_Your goal_
Show every line below where "value" appears.

(Dataset entries)
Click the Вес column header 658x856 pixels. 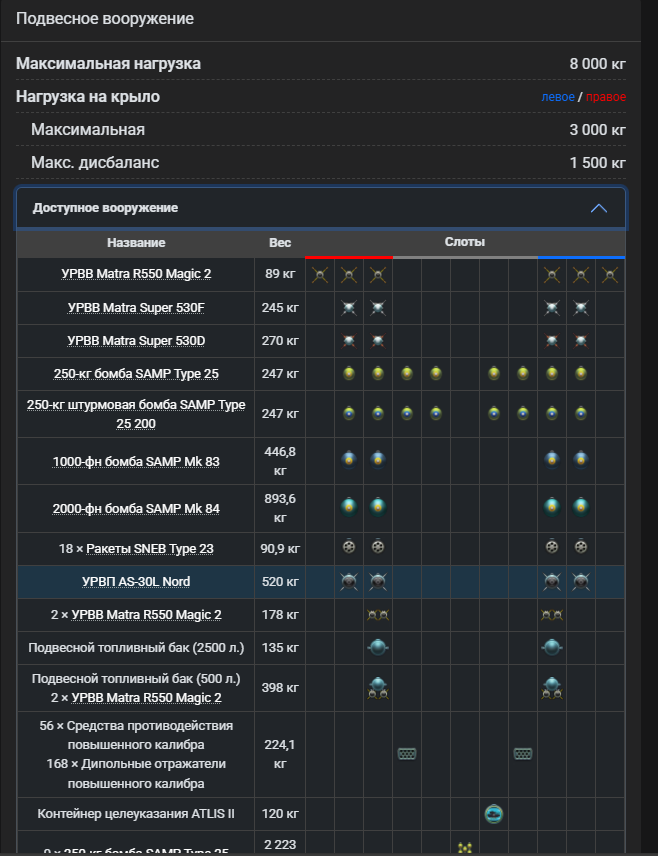280,243
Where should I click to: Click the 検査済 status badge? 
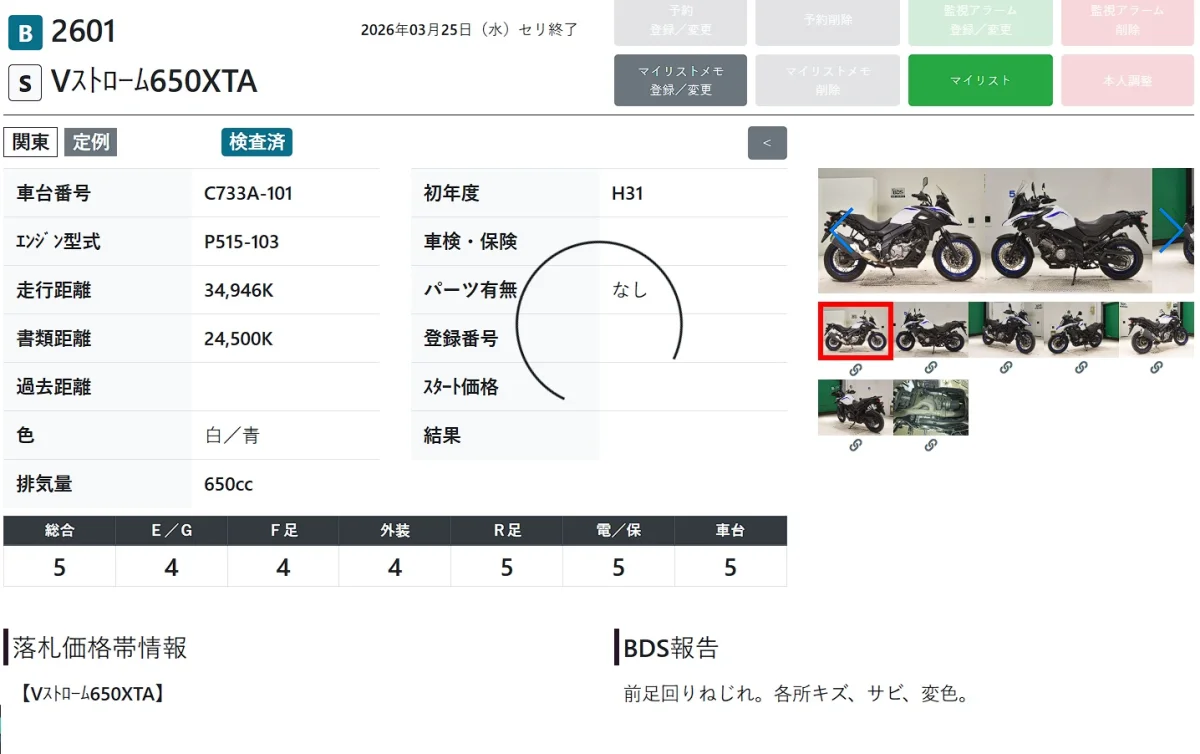[x=257, y=142]
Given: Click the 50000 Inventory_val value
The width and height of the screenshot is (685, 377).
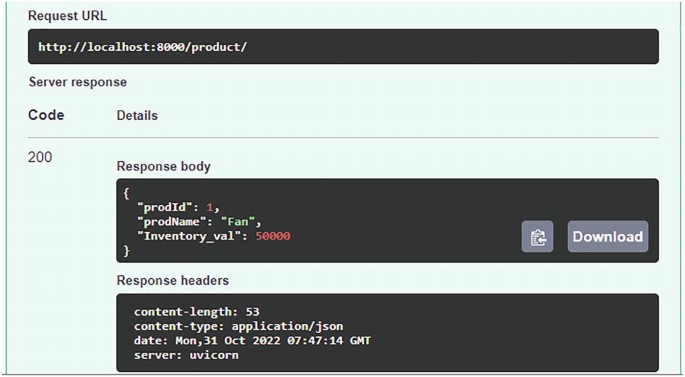Looking at the screenshot, I should click(x=273, y=236).
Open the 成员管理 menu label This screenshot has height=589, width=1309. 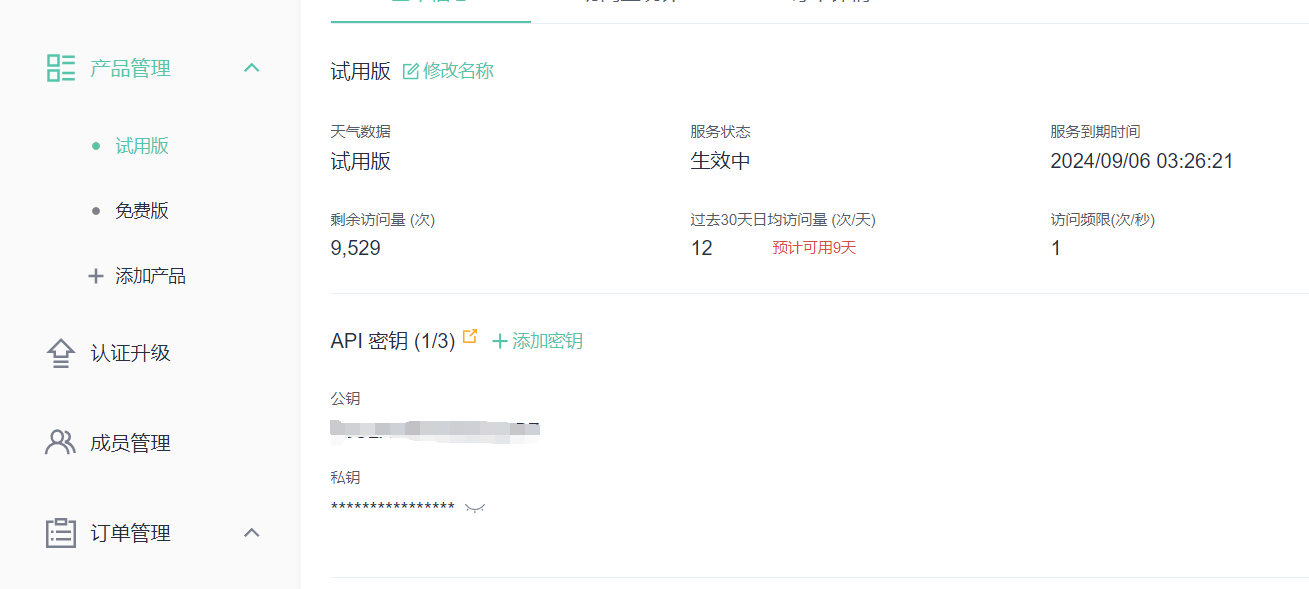(131, 443)
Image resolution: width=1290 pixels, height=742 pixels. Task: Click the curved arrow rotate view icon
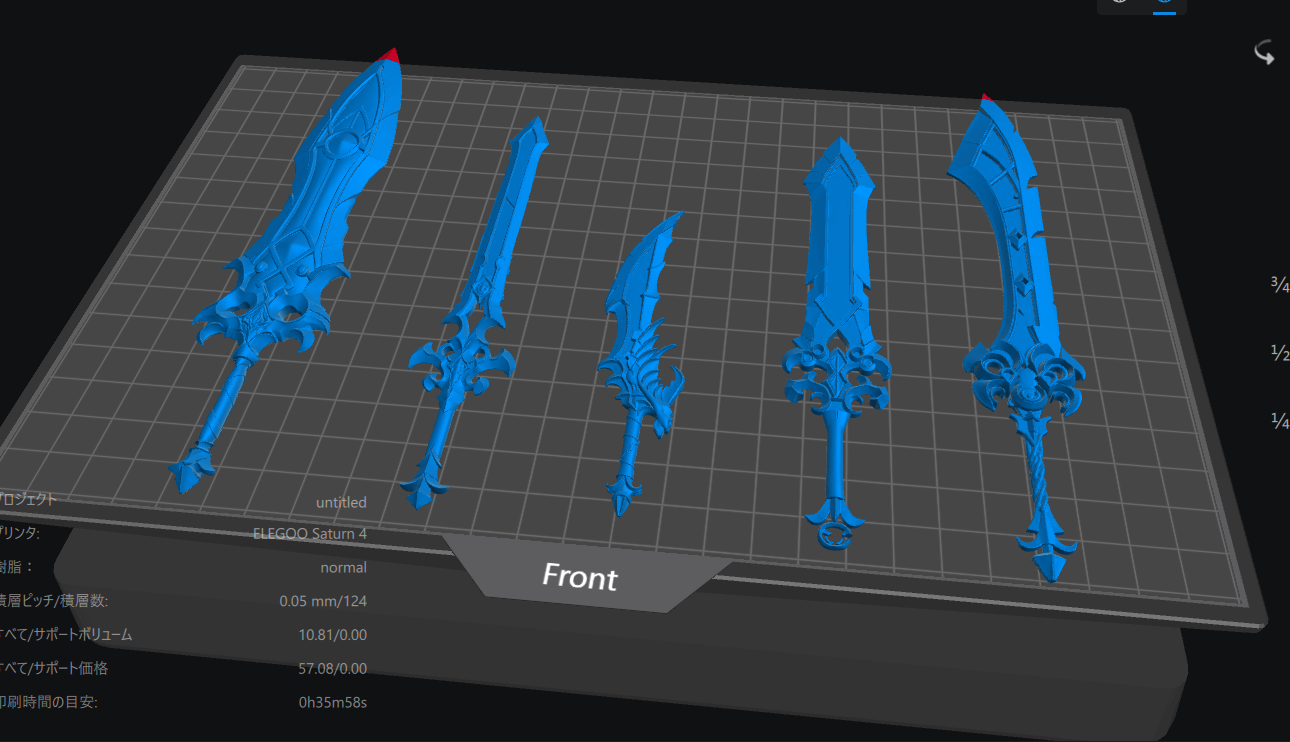pyautogui.click(x=1264, y=53)
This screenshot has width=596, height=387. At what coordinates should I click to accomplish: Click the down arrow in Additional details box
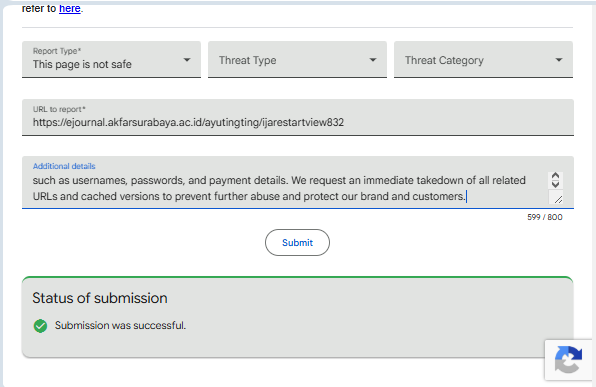point(555,184)
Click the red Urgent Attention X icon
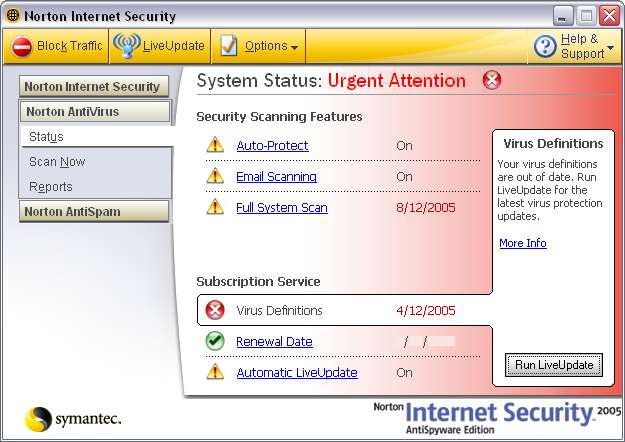Screen dimensions: 625x442 coord(492,80)
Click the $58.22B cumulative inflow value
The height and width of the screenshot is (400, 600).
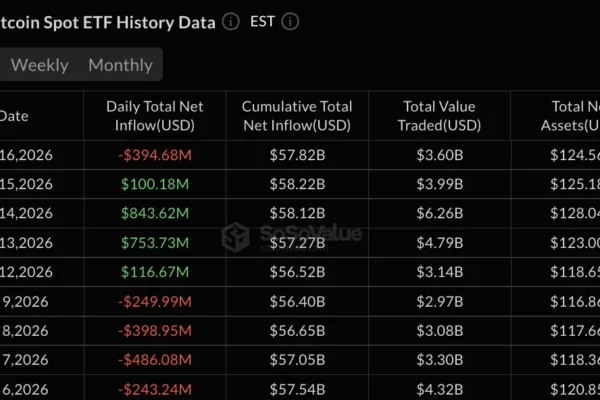coord(297,184)
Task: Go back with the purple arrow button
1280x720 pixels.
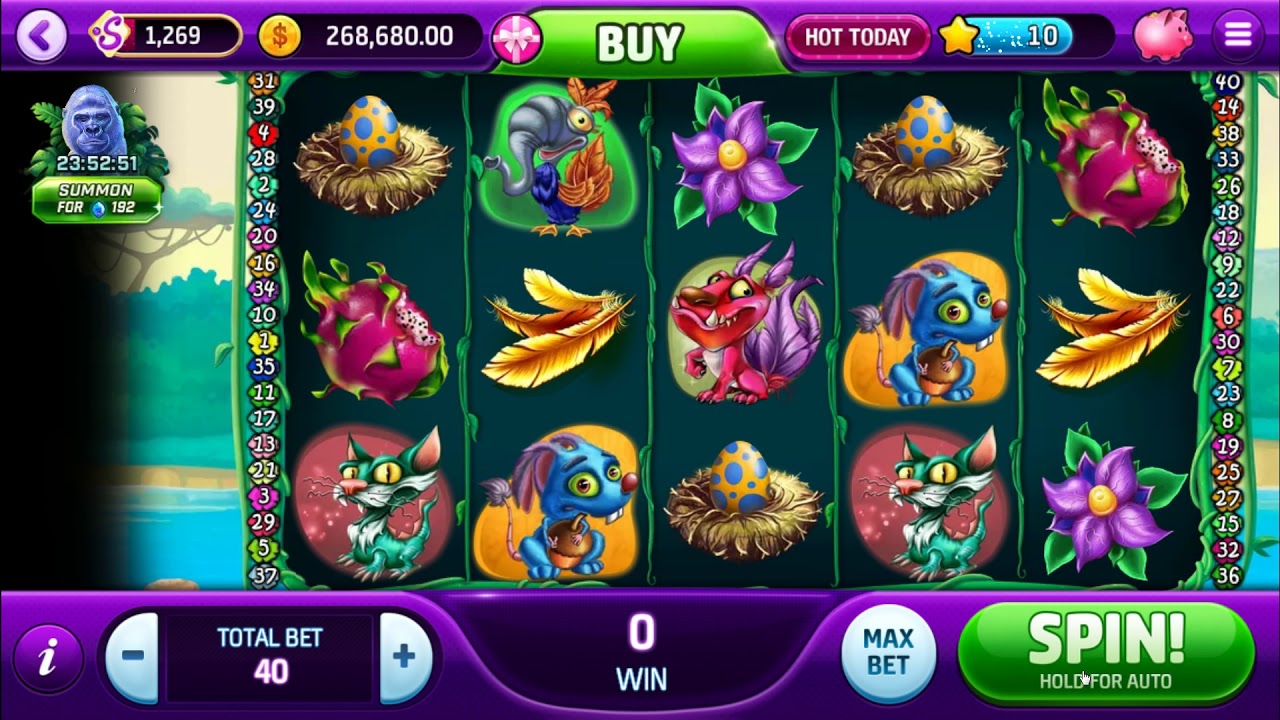Action: click(40, 36)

_Response box_
Given: Click the 50000 Inventory_val value
Click the $58.22B cumulative inflow value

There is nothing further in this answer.